Africa is a continent of so many talents and you have to be a concerned African to know some of the unusual talents that our renowned leaders have, therefore it is the duty of this article to illustrate some of the talents our leaders possess, though my main focus will be the sleeping sickness that has engulfed our old leaders' lives. Our old leaders seem to possess a trait that is common, but shameful and makes most of us wonder if in did the own homes that have beds since most times they are caught dozing at public event or maybe our old leaders are too spiritual such that they are always communicating to a spiritual being through the comfort of closed eyes and a moment of silence in dream land.

Regime of Sleep
Africa as a continent has passed through a lot of phases and if am not mistaken one of the many reasons that encouraged the scramble of Africa in 18th century by European powers was the mystery behind the name 'Dark continent' and greed though the Europeans may argue out the latter reason under the pretense of 'Age of discovery'. And I assume the sadden 21st century scramble for Africa is due to the continent's new identity which is 'Continent of Sleep' which has been portrayed and proven by most African leaders.

And it’s important to realize that Africa’s syndrome of sleep can be traced back to the 1960s when Nigerian first United Nations (UN) Ambassador Jaja Wachukwu shocked the world by his wonderful talent of sleeping at a meeting in New York of heads of state in October 16th 1960. Furthermore, to most Ambassador Wachukwu may seem not to be the perfect example, but I believe the Ambassador's weakness of sleeping in public exposes and characterizes the kind of leaders we have on the continent. In other words, Ambassador Wachukwu gesture of sleeping is what is called 'sleeping on duty “in lay man language and its shocking how the Wachukwu gesture is still haunting down African leaders even after 55 years of its occurrence.

Even though, Wachukwu may seem to be the pioneer, it’s important to understand that the ambassador was just a beginner because his bosses such as Robert Mugabe and Yoweri Museveni are experts in the department of sleeping in public. For Mugabe and Yoweri have continued sleeping at public events when pressing issues affecting the well-being of citizens are been discussed and unbelievably deny of the sleeping but insist they were meditating.

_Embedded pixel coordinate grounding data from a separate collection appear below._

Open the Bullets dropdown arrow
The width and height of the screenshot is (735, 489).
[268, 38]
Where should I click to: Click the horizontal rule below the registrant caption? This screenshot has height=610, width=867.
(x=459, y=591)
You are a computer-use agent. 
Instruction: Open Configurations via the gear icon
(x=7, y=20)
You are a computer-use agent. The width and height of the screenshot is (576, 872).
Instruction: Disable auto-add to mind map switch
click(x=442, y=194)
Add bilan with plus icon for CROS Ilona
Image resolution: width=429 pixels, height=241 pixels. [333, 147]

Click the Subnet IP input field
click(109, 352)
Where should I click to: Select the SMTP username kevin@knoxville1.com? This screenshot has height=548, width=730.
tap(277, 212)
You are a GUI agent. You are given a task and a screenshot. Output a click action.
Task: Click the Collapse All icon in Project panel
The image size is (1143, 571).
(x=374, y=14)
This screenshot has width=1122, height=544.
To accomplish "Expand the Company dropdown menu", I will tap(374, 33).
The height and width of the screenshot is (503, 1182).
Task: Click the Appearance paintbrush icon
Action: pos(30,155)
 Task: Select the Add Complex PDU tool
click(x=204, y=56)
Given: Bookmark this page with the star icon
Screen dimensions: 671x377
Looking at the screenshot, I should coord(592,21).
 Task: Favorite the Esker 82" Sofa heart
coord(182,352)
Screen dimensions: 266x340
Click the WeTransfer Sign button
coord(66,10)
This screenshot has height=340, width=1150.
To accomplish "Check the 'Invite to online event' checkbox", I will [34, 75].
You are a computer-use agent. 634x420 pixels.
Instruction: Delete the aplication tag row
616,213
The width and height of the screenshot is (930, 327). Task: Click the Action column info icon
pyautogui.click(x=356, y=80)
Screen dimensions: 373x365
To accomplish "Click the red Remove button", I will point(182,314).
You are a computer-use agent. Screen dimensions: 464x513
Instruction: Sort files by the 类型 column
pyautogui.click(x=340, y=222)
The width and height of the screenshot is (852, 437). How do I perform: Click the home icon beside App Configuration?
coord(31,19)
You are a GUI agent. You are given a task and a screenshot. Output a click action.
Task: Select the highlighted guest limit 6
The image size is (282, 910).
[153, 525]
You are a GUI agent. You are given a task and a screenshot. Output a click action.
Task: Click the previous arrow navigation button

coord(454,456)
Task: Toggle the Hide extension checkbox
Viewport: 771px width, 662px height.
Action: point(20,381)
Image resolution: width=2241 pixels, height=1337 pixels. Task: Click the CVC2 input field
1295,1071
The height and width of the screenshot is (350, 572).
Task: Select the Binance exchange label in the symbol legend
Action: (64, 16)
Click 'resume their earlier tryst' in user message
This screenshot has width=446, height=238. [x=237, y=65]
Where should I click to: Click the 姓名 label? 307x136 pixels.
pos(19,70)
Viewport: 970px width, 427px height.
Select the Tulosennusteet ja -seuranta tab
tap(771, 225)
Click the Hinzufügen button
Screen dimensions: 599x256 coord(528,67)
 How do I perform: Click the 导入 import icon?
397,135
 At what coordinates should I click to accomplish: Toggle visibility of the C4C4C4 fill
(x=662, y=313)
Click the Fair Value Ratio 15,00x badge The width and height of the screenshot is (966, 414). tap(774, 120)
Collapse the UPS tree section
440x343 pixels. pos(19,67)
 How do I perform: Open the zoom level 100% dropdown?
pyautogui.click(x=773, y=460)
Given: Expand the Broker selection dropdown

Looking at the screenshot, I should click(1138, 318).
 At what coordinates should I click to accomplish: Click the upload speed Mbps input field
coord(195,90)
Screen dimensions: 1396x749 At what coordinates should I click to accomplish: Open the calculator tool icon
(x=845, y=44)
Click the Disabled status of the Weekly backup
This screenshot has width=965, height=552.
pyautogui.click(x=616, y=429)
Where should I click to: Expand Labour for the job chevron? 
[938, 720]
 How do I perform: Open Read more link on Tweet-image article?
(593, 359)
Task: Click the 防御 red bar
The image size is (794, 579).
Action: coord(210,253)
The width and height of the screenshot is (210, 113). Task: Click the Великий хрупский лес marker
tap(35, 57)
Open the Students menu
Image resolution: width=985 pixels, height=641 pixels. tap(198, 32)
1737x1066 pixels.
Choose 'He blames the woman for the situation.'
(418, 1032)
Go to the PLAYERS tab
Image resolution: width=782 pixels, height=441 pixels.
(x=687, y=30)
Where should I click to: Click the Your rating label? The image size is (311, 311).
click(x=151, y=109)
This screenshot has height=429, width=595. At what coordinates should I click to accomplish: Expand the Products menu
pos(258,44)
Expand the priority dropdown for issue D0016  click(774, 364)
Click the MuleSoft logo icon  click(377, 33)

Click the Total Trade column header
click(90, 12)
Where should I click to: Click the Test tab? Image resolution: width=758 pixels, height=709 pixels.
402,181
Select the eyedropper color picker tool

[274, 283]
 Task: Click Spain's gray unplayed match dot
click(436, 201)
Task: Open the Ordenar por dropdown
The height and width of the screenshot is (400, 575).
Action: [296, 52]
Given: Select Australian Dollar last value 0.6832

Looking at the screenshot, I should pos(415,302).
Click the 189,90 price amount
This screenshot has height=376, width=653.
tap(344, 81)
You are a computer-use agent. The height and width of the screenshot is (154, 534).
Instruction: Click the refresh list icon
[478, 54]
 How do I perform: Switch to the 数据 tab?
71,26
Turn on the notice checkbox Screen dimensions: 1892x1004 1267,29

Not long ago, Mugabe was fast asleep during a dinner that was held in his honor after becoming chairman of the African Union (AU) while Museveni's entourage of senior government officials which included second Deputy Prime Minister Moses Ali were flat asleep while listening to the state of the nation address and budget speech. With the above situation in mind, I am reminded by a saying by Desmond Tutu and I court, 'When the missionaries came to Africa they had the Bible and we had the land. They said let us pray. We closed our eyes. When we opened them we had the Bible and they had the land' at this moment I believe if our leaders continue with this sleeping at important events a repeat of history might occur at the expense of ordinary Africans.


For our leaders are fountains of honor indeed, hence to protect they dignity it’s important to encourage them to sleep at their own time and space since taxpayers pay for they accommodation, for the public is not a sleeping place, but a place of serious business.